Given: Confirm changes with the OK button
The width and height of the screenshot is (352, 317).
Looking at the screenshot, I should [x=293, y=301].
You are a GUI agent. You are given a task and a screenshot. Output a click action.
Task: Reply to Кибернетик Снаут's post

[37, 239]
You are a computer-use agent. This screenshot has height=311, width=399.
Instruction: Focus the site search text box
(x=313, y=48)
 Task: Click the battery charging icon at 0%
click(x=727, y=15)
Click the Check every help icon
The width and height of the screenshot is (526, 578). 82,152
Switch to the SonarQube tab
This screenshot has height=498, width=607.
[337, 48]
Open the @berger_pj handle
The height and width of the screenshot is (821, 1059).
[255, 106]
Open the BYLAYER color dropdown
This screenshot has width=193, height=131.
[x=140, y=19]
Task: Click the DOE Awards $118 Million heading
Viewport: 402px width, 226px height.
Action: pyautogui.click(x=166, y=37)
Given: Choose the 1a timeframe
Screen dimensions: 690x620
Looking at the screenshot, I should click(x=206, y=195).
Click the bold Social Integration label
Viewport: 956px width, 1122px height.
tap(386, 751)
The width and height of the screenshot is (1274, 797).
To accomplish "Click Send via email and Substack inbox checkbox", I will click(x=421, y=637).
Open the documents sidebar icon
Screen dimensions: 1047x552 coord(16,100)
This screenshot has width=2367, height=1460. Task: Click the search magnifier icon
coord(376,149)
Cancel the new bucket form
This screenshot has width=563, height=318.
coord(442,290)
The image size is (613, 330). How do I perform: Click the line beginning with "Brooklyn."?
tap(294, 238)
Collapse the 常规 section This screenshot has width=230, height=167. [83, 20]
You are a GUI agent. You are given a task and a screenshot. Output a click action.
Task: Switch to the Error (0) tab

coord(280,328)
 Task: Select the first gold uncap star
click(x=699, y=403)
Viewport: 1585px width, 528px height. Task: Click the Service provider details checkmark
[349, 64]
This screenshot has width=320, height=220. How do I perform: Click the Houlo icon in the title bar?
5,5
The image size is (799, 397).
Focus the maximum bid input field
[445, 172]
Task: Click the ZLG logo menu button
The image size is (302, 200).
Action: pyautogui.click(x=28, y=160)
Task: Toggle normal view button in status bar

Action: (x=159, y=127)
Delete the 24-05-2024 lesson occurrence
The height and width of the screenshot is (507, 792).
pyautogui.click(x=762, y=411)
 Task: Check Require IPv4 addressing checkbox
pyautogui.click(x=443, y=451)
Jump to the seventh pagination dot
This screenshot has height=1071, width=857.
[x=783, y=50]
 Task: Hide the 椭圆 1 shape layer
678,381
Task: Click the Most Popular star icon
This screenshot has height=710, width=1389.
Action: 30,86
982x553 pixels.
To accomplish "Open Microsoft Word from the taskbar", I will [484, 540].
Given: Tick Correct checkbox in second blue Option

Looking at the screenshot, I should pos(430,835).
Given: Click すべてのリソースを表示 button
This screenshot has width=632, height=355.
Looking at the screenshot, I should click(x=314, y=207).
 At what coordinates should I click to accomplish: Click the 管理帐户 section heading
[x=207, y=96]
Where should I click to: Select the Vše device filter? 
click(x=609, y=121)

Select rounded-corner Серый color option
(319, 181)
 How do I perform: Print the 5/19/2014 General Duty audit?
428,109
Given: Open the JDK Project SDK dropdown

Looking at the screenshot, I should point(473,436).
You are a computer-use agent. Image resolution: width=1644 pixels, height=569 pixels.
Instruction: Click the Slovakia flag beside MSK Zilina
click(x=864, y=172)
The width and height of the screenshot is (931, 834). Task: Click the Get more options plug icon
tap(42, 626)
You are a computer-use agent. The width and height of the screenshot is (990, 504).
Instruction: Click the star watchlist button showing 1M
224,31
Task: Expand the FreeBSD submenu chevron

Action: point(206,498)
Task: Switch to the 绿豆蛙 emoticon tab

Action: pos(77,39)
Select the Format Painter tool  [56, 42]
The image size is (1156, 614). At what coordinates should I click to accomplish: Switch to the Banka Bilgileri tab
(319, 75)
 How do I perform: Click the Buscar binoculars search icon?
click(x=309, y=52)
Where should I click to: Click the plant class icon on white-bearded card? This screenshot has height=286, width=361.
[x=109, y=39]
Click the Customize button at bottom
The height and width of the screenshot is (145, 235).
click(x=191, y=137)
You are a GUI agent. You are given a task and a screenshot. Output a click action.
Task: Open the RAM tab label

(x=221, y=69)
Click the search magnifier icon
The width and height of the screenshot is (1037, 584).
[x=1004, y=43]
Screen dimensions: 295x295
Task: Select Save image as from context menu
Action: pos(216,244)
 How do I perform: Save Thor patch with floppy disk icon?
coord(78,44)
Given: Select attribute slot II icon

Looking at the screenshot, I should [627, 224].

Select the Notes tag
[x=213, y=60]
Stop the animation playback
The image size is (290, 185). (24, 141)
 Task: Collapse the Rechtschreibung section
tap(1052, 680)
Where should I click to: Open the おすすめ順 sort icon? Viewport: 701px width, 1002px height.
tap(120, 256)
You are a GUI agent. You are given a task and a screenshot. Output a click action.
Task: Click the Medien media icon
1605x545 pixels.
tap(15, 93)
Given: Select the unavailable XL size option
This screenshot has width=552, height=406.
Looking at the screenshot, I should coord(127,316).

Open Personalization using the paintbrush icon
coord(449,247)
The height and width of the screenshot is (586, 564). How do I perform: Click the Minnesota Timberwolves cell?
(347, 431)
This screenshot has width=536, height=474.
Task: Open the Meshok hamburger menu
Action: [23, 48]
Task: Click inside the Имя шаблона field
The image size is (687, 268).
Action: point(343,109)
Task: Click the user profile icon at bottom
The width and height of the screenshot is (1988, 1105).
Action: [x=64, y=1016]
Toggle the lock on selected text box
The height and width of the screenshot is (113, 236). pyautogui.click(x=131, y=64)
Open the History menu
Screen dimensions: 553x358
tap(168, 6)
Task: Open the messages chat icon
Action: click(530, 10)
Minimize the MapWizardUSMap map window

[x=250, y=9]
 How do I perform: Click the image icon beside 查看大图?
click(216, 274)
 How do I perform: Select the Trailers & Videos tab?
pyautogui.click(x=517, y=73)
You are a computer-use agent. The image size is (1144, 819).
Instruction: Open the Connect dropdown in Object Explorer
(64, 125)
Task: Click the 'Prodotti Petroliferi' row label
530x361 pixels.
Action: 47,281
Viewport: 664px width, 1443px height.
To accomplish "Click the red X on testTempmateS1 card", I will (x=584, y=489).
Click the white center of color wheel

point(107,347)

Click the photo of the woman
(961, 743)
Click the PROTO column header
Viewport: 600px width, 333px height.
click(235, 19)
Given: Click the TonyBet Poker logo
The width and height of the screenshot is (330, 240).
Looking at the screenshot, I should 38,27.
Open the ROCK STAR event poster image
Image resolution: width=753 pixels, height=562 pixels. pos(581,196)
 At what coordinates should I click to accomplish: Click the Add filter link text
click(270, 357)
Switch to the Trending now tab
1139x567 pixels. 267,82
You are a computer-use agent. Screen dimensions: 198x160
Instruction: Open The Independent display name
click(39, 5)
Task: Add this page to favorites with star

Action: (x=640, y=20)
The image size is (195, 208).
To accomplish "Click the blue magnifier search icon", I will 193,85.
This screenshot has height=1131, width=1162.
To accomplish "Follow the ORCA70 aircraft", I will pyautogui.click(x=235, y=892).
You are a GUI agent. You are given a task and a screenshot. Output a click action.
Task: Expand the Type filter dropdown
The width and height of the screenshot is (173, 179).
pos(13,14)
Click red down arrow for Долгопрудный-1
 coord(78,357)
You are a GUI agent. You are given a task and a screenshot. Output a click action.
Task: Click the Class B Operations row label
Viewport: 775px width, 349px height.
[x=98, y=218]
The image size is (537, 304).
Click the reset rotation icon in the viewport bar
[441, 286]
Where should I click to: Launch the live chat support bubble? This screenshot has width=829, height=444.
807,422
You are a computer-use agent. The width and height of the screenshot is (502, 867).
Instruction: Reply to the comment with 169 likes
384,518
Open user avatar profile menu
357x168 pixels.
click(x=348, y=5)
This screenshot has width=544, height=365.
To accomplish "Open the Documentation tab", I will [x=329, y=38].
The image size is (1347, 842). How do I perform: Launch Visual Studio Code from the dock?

## [Your assignment]
All lines of the listing that contain the word "logo" should be copied out.

## [Your solution]
Task: Click the ZLG logo menu button
Given: Click the TonyBet Poker logo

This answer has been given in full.